Jaguar stalls to £90m in red
JAGUAR Land Rover sparked fears of job losses yesterday as it unveiled a radical turnaround plan after plunging into the red on the back of sliding sales.
Britain’s biggest car maker, owned by Indian conglomerate Tata, said all options were on the table to achieve £2.5billion profit, cost and cashflow improvements over the next 18 months.
It is reducing planned annual spending by about £500million to £4billion this financial year and next, but faces cuts among its 44,000 global workforce, 40,000 of whom are based in the UK.
JLR’s action plan was announced as it posted a second-quarter pre-tax loss of £90million, compared with a £385million profit for the same period last year.
Sales slumped by 13.2 per cent to 129,887 and revenue was down 10.9 per cent to £5.6billion.
JLR said the bulk of the sales decline was down to “challenging” market conditions in China following import duty changes and escalating trade tensions with America.
A further dent came from the introduction of European emissions standards known as WLTP, along with diesel tax and regulations and ongoing Brexit uncertainty which had hit UK demand. Chief executive Dr Ralf Speth said: “In the latest quarterly period, we continued to see more challenging market conditions. Given these challenges, JLR has launched far-reaching programmes to deliver cost and cashflow improvements. Together with our ongoing product offensive and calibrated investment plans, these efforts will lay the foundations for long-term sustainable, profitable growth.”
As well as a detailed review of investment spending, JLR has frozen recruitment and non-essential travel. It has moved to a three-day working week at the Castle Bromwich factory until December.
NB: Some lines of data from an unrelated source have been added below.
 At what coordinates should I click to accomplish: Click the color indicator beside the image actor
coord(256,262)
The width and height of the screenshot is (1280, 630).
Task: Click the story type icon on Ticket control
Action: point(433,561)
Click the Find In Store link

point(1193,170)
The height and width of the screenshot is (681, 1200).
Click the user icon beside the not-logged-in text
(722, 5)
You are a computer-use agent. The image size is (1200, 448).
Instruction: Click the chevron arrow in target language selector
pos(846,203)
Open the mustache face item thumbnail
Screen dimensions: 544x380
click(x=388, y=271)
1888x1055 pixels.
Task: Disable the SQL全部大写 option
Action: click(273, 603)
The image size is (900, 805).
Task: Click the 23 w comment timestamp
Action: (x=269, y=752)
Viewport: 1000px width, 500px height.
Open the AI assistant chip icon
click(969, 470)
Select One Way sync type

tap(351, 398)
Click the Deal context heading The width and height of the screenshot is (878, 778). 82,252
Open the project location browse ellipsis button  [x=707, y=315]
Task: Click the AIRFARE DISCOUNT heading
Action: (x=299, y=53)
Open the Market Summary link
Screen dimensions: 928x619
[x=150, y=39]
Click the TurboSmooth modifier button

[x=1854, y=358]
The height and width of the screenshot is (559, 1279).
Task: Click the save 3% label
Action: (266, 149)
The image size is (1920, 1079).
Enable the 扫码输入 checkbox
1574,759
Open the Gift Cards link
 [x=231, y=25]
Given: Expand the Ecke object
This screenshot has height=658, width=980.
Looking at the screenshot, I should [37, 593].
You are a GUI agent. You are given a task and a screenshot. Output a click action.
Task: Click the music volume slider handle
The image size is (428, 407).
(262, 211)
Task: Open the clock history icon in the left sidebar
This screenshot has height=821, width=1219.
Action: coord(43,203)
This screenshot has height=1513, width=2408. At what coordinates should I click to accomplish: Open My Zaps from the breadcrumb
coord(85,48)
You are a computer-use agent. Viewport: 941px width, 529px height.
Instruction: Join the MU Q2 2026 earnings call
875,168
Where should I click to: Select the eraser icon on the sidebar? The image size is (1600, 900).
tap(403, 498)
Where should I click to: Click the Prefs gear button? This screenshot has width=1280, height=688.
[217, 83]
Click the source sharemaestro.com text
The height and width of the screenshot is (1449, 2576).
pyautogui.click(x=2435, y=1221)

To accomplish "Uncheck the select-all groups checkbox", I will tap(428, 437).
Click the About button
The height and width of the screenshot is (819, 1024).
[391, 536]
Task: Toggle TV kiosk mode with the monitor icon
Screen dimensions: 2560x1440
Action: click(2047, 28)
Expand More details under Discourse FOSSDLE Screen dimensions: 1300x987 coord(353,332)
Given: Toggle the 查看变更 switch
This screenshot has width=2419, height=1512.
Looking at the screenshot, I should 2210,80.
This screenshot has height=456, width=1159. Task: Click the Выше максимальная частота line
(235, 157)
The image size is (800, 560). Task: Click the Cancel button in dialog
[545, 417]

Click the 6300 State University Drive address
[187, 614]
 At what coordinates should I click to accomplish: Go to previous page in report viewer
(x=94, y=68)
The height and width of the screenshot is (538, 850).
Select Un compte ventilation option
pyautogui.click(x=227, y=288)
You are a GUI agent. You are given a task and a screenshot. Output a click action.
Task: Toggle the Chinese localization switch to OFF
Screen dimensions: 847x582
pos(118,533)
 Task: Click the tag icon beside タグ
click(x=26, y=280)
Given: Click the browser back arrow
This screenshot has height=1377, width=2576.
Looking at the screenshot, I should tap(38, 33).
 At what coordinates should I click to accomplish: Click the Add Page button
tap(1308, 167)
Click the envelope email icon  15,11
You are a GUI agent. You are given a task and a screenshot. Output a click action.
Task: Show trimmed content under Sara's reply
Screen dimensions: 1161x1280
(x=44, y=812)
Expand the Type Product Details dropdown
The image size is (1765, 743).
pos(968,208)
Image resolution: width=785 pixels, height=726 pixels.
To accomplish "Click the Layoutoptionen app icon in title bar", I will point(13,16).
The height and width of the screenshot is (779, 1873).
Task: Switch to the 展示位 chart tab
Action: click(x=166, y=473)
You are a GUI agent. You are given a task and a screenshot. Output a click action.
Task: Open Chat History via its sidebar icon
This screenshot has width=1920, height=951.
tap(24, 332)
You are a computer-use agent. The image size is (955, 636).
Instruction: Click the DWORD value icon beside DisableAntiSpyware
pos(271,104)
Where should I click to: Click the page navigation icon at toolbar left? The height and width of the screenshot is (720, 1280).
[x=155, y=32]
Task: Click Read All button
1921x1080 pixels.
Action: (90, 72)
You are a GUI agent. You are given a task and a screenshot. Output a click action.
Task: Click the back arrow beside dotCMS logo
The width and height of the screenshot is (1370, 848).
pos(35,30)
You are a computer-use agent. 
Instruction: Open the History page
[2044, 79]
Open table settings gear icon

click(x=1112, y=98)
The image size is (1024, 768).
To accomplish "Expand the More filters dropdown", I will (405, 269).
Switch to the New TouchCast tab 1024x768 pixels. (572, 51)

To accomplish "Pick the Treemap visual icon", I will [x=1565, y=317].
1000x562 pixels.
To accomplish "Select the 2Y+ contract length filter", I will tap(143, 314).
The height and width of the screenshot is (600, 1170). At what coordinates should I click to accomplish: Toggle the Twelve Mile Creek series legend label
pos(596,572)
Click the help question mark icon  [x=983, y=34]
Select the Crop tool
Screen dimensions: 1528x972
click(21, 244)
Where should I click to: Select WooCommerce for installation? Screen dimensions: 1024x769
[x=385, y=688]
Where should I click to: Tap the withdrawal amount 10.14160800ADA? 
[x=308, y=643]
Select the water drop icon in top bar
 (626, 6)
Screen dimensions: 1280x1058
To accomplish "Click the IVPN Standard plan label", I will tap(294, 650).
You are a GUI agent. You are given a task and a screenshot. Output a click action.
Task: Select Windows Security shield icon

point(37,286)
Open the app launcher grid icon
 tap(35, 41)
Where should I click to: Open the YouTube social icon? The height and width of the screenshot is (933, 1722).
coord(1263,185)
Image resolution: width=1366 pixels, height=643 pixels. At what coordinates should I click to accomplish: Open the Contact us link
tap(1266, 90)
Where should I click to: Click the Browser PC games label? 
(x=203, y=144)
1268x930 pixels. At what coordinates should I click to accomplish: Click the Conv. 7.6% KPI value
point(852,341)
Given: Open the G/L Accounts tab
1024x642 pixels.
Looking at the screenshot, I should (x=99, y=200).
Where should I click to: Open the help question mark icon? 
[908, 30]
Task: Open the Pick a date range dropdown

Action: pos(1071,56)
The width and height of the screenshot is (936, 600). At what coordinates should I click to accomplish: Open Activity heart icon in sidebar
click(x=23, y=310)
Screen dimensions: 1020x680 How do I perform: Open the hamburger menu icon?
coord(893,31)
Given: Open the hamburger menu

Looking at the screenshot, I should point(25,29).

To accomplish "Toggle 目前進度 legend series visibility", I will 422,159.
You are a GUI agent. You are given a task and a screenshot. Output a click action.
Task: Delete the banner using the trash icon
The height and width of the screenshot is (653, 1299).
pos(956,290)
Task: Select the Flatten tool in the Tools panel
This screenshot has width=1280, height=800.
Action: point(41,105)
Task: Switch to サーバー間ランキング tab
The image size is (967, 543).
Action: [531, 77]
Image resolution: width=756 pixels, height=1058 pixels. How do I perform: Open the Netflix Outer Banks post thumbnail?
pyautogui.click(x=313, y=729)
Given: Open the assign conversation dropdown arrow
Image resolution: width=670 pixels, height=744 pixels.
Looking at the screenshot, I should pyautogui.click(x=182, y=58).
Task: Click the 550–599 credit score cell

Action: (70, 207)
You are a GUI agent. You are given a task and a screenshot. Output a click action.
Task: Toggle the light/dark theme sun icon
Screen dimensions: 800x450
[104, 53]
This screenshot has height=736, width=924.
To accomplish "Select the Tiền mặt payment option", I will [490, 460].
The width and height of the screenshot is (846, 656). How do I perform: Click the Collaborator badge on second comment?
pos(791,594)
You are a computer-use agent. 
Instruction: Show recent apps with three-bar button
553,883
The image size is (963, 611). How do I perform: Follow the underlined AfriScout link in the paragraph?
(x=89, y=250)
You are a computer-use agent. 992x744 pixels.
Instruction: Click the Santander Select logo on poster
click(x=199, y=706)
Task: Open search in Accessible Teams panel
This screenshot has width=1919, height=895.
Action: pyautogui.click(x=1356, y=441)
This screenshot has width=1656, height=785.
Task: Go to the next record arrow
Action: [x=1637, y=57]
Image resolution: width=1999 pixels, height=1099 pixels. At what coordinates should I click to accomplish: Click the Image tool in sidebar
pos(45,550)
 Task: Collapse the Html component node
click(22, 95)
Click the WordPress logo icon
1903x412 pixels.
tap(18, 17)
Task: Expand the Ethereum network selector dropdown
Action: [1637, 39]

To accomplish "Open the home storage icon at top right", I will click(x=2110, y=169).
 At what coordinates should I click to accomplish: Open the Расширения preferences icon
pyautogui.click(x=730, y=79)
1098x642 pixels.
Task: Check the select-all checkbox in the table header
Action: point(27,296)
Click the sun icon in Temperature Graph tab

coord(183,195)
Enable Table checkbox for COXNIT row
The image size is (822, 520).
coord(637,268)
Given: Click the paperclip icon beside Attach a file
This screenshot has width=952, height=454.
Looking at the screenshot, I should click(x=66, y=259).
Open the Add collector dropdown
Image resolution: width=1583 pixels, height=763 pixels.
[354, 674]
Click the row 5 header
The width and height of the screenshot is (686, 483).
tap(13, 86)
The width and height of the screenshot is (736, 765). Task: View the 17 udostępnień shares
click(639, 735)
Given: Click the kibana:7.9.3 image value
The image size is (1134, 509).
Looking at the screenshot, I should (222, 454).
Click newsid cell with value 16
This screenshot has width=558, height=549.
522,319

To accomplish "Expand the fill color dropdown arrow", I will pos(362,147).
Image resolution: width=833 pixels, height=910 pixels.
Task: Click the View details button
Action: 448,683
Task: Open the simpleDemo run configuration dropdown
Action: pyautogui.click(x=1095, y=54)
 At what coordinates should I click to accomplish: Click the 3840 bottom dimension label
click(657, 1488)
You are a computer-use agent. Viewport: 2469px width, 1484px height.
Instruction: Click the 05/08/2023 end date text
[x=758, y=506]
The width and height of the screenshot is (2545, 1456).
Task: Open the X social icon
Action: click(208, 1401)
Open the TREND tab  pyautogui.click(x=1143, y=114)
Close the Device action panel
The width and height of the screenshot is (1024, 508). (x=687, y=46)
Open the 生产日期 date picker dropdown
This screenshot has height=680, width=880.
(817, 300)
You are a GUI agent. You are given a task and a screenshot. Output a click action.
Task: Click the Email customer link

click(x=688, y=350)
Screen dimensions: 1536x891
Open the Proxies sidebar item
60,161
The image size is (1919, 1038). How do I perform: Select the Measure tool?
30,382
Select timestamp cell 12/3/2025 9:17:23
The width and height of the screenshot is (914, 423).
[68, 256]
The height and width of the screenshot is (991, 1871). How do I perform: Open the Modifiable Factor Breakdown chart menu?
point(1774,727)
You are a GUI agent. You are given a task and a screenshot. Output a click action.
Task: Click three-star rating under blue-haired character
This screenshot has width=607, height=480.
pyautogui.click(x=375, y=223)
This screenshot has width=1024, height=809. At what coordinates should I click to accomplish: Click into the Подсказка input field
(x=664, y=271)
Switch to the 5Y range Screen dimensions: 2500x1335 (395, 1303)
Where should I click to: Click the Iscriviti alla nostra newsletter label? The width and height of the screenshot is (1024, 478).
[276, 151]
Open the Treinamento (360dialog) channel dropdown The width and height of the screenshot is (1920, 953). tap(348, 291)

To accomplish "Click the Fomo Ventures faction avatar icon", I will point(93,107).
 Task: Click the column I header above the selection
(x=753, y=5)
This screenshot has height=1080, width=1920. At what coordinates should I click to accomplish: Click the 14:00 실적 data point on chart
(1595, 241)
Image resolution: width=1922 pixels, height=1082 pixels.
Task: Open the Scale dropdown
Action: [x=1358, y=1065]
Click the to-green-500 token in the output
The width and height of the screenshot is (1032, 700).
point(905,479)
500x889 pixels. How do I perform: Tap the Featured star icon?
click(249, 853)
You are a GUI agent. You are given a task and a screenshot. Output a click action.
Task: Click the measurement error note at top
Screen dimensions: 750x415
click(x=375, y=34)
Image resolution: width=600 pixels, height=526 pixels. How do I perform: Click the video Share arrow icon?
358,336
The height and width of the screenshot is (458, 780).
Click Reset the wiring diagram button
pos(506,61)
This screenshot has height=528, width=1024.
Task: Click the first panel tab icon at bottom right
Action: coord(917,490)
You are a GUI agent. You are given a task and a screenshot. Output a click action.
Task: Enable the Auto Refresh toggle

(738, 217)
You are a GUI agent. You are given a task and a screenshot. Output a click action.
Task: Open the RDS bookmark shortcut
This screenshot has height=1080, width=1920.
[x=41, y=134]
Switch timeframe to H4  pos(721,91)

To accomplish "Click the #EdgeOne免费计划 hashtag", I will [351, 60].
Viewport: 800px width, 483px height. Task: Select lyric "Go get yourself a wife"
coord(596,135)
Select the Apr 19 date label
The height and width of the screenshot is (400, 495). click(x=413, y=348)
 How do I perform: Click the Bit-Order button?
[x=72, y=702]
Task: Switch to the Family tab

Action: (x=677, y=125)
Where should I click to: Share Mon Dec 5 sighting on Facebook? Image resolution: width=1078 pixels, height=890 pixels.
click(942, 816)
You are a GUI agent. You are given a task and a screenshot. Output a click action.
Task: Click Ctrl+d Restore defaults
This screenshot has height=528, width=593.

David Bailey, of Aston Business School, said JLR was caught in a “perfect storm” with the shift away from diesel and issues in China. He said: “I can’t see how they’d make £2.5billion of savings without laying off workers.” Christian Stadler, of Warwick Business School, added: “This is more bad news for Jaguar Land Rover.
“The most pressing concern is the drop in sales in China. Brexit could hit sales even harder, as the car manufacturing industry in the UK is so closely integrated with that on the continent.”